* _Exercise goal_
Would you write out the lines from the one containing "Instruction: Click the Google Play home icon" to the end of the records below, exactly and in full, please?

* _Collected data_
::::

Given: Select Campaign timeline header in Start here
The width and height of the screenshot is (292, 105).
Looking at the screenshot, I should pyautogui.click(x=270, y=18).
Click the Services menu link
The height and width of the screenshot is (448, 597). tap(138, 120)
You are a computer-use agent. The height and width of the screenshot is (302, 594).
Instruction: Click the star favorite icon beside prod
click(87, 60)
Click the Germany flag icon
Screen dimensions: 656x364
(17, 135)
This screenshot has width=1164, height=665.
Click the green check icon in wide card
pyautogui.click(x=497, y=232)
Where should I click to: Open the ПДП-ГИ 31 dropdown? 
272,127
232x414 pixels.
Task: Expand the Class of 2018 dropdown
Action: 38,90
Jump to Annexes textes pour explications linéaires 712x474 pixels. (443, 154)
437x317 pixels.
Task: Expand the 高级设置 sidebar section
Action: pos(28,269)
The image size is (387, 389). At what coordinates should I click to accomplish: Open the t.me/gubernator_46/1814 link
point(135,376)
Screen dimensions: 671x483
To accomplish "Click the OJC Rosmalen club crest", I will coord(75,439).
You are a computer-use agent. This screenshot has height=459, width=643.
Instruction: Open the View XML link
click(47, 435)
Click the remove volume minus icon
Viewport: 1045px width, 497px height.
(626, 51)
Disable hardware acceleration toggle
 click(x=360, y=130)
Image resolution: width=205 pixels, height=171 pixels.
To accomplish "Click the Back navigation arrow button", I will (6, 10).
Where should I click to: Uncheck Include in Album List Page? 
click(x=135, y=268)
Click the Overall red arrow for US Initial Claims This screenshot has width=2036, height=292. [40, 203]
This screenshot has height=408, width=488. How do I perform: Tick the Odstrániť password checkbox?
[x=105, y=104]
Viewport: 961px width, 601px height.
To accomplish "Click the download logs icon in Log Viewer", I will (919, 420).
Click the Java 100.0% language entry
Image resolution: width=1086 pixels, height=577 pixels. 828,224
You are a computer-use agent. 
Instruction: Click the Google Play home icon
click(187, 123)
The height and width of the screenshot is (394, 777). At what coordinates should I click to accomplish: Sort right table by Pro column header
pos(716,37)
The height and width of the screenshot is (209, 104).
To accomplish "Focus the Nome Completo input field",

::::

* _Completed exercise_
Instruction: Click the Google Play home icon
click(187, 123)
The height and width of the screenshot is (394, 777). At what coordinates should I click to accomplish: Sort right table by Pro column header
pos(716,37)
The height and width of the screenshot is (209, 104).
To accomplish "Focus the Nome Completo input field",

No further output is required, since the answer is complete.